Here’s looking at you. Some people don’t consider fish true pets because they don’t form a bond with their owners. But that isn’t necessarily true—some fish do take notice of nearby people and even learn to recognize their owners’ faces. Fish from the Cichlidae family are particularly good at this, and discus are arguably one of the most attractive cichlid species. With their large circular shape—about five to seven inches in diameter when fully grown—and bright colors, they’re sometimes called the king of the aquarium. Discus are not the easiest fish to add to an aquarium, however—they prefer water that’s around 85°F, which is warmer than most freshwater aquarium fish…and they often are outcompeted for food by other fish because they are slow swimmers. Price: $40 to $250.
Plants, not plastic. In American aquariums, plants often are a plastic afterthought. That’s a missed opportunity—real plants can add visual interest. One challenge with live aquarium plants is that they tend to require lots of light to thrive, but some do well even in low light conditions, including cryptocoryne brown wendtii (shown) ($7 to $15)…rotala indica ($4 to $8)…and telanthera ($5 to $10).
Novices often worry that maintaining a saltwater aquarium will be a lot of work. But the challenge isn’t maintaining the aquarium—it’s maintaining your composure when you discover that a fish that cost you $100 or $200 has died. Saltwater fish often are expensive, in part because most are wild-caught and transported long distances. But there are a few interesting and relatively affordable possibilities…
Finding Nemo every day. Clownfish are colorful, available in a wide range of patterns and fairly affordable. Unlike most saltwater-aquarium fish, clownfish tend to be aquacultured, not wild-caught, which keeps prices low and makes them an excellent, hardy choice. There are many varieties of clownfish, but if you want Nemo, look for an ocellaris clownfish. They school together but can get territorial in small numbers, so it’s better to have a handful or more in your aquarium than just a pair.
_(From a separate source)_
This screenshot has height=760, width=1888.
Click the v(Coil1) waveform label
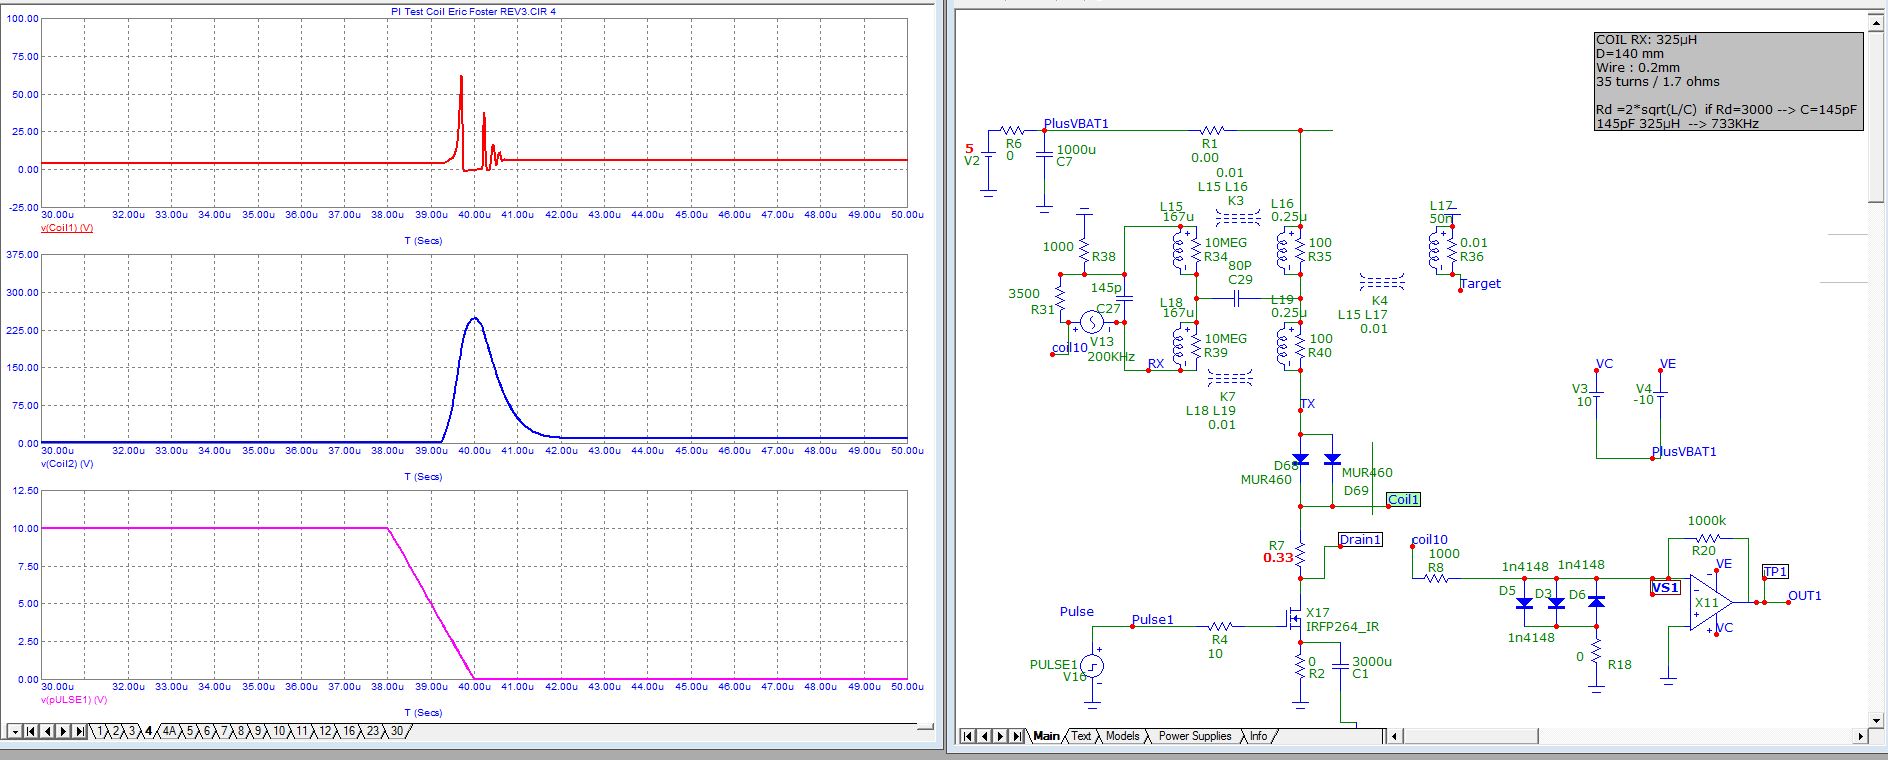click(67, 228)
Price: $20 to $100 apiece.
Incredible intriguing seahorses. Seahorses actually are fish—but unlike any other creature. It isn’t just their strange shape and sedate swimming speed that sets them apart—unlike virtually every other species, the males give birth. Seeing hundreds of babies shoot out from a male’s pouch in your aquarium is like watching a nature documentary happening in your own home. Purchase aquaculture seahorses rather than wild-caught—they’re much more likely to be healthy. Seahorses cannot share a tank with most other fish—they’ll get outcompeted for food—but they can share a tank with most invertebrates, such as saltwater shrimp and feather duster, which are beautiful, colorful “filter feeders” that have featherlike appendages that trap passing phytoplankton. Prices: $40 to $80 per seahorse…$20 to $60 per shrimp…and $20 to $30 per feather duster.
Consider coral. Coral is a living marine invertebrate, though it’s lack of movement makes it seem more like a rock. It makes up for its lack of action with its astounding beauty. A variety called zoanthid coral is available in a range of stunning fluorescent colors, is relatively easy to maintain and generally not overly expensive. Price: $25 to $200.